È questa, forse, la grande stoltezza dell’Uomo contemporaneo: pensarsi da se stesso. Pensarsi fine a se stesso. Pensarsi sufficiente a se stesso. Credersi autore di se stesso. Negando così il principio primo ed il fine ultimo della sua vita. Che non è in se stesso. È in ciò che lo trascende. E solo in esso può realizzarsi.
Viviamo in un tempo che ha fatto dell’autosufficienza una religione. Ma la Storia ci insegna che l’Umanità non è fatta degli autosufficienti. La maggioranza dell’Umanità è fatta di persone considerate non umanità dagli autosufficienti. Sono i fragili, gli emarginati, gli ultimi, i dimenticati.

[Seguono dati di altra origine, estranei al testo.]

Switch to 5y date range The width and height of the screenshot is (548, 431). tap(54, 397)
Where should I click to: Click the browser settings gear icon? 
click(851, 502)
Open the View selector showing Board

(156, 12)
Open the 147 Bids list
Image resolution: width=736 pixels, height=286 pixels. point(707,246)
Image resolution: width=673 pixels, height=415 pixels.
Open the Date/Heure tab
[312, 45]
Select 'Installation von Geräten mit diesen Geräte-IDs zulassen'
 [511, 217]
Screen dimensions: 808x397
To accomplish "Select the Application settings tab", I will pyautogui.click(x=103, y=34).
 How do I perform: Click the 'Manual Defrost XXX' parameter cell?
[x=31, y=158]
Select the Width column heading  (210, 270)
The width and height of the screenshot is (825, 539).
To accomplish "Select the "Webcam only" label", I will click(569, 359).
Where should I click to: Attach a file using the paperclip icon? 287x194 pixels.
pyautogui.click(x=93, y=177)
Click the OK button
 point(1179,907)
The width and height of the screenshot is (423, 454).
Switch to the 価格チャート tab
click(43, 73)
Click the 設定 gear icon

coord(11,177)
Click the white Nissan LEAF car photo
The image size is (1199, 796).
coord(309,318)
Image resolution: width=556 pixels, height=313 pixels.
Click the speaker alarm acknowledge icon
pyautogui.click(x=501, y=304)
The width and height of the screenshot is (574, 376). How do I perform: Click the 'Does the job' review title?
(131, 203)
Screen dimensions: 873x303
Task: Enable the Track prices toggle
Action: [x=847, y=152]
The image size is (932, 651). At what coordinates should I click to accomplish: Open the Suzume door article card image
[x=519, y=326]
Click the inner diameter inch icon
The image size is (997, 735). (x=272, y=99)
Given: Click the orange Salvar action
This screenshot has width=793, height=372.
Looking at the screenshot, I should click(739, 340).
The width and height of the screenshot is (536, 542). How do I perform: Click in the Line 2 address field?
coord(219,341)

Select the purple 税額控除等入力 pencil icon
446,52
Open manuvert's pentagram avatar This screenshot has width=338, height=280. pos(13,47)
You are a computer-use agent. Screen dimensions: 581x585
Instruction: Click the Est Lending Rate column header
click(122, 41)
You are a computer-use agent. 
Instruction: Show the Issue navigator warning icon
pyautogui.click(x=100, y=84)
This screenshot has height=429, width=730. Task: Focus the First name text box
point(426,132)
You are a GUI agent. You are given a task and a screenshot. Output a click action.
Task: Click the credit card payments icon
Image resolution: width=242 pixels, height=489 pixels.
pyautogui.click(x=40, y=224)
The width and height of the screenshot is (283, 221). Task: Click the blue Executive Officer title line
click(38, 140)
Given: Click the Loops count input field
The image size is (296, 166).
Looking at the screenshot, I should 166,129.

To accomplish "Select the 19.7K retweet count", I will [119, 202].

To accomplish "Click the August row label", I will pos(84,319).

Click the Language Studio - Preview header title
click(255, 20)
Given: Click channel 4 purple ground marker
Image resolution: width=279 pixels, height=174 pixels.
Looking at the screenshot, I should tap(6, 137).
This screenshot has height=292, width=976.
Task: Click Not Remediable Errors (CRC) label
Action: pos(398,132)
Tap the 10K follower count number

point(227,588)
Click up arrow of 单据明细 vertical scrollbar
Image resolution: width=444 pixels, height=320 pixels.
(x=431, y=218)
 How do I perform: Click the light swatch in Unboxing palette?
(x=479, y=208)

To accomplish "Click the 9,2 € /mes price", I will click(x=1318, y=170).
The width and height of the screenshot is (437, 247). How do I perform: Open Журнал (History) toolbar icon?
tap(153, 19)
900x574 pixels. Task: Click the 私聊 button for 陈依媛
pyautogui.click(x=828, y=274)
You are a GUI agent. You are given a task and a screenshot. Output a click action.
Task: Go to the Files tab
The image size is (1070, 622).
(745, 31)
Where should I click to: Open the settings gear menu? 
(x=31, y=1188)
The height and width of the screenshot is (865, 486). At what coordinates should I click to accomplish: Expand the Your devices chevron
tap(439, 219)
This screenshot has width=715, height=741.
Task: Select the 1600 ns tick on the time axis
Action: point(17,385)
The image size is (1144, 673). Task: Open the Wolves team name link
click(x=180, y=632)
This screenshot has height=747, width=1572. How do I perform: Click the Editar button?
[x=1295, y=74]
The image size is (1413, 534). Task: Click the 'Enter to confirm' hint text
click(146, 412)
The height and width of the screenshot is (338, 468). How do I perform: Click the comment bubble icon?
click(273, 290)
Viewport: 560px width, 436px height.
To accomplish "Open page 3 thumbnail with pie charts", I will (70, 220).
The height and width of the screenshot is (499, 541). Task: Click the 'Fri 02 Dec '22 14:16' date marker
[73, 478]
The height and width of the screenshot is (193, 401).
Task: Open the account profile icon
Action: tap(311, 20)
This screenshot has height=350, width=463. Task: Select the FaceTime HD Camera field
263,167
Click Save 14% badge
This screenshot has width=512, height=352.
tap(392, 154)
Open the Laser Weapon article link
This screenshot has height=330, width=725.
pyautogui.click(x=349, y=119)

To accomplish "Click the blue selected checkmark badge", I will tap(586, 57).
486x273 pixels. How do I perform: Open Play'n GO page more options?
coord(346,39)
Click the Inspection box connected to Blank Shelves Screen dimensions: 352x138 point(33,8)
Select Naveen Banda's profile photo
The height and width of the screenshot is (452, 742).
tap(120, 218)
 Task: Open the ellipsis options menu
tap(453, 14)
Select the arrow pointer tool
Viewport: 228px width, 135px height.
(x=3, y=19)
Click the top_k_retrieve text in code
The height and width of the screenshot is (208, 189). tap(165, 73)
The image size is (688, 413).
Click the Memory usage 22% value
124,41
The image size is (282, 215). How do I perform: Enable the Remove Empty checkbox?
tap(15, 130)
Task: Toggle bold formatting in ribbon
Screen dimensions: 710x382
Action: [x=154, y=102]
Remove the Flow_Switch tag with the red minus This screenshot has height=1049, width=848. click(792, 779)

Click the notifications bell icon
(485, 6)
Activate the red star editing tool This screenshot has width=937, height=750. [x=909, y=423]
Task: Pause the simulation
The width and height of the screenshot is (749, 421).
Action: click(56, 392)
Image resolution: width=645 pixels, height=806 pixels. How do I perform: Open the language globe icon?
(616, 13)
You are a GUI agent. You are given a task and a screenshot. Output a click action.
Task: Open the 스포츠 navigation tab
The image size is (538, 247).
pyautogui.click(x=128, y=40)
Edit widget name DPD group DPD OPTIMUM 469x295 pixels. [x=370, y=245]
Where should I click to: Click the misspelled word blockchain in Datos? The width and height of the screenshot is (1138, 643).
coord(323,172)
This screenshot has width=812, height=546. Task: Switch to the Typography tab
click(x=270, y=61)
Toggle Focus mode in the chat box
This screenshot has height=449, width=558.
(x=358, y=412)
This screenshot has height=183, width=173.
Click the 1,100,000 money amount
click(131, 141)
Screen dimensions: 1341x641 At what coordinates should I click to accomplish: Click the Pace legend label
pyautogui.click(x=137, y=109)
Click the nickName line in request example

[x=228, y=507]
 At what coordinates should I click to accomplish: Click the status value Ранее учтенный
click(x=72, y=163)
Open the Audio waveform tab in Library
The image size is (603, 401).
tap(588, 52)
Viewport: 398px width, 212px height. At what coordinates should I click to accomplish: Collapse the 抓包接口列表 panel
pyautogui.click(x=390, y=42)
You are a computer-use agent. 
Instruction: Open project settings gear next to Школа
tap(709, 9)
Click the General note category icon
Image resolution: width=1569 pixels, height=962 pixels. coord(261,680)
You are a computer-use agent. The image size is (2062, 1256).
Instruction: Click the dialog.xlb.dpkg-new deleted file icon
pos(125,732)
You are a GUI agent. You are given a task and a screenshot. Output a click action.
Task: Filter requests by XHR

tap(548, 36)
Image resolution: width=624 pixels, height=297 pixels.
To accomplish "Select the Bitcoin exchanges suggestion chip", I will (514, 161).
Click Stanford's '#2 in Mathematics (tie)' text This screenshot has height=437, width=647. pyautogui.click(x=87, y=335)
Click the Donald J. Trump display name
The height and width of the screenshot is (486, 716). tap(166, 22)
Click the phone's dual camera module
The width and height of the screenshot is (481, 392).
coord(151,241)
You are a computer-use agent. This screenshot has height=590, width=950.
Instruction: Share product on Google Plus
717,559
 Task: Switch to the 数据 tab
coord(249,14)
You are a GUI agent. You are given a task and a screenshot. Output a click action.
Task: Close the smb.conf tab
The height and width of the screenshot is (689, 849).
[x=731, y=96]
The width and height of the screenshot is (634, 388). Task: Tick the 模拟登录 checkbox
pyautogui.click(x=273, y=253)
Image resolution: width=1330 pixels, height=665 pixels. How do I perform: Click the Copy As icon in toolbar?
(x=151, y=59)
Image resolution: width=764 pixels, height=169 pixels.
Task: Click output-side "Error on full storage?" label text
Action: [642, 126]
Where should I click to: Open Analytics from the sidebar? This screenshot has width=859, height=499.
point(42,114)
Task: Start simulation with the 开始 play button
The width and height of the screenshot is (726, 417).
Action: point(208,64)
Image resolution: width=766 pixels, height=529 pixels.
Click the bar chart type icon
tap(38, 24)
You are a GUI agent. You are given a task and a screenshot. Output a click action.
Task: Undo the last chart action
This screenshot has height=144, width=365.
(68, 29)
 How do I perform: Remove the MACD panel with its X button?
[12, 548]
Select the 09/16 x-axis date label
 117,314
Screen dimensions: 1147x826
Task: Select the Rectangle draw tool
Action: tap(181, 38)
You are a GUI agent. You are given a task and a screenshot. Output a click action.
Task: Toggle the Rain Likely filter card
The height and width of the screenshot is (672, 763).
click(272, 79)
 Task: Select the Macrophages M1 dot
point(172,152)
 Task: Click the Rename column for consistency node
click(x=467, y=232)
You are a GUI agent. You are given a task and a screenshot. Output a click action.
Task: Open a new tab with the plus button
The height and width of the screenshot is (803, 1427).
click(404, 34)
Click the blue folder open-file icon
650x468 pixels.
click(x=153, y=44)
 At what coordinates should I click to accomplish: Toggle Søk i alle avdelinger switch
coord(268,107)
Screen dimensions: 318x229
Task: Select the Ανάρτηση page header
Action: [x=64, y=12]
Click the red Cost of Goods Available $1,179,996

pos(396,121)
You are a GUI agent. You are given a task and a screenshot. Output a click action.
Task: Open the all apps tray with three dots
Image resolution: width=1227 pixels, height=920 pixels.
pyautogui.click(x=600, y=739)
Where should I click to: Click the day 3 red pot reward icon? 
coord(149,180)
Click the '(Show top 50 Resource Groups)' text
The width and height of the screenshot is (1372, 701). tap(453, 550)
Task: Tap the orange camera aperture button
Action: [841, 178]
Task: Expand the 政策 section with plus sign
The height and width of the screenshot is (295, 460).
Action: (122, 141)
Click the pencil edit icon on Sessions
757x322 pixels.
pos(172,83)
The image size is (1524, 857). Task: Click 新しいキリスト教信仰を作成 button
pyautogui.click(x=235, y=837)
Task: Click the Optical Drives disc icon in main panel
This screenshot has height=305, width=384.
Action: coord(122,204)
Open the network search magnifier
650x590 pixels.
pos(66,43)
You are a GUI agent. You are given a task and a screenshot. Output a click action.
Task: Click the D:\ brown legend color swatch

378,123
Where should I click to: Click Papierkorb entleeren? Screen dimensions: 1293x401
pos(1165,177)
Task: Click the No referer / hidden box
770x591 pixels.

Sono loro i custodi della vera Umanità. I non amati che non smettono mai di amare. Per ricordarci che la vera Umanità è sopra e prima di ogni condizione sociale, politica, religiosa. È prima e dopo tutti gli autosufficienti della Storia. Muoiono le socialità, resta l’Umanità. Muoiono le politiche, resta l’Umanità. Muoiono le forme religiose, resta l’Umanità. Muoiono le ideologie, resta l’Umanità. Muoiono gli imperi e le civiltà, resta l’Umanità. Tutto muore, l’Umanità attraversa i secoli. In filigrana. In silenzio. Perché la vera Umanità sempre è custodita e conservata vera Umanità dal suo Creatore e Signore. La vera Umanità mai è morta e mai morirà: sempre sarà risuscitata dalle sue macerie.
Fino a quando? Fino alla fine dei tempi. Finché sulla terra ci sarà anche un solo cuore capace di battere il battito dell’Amore vero. Un cuore di Armonauta.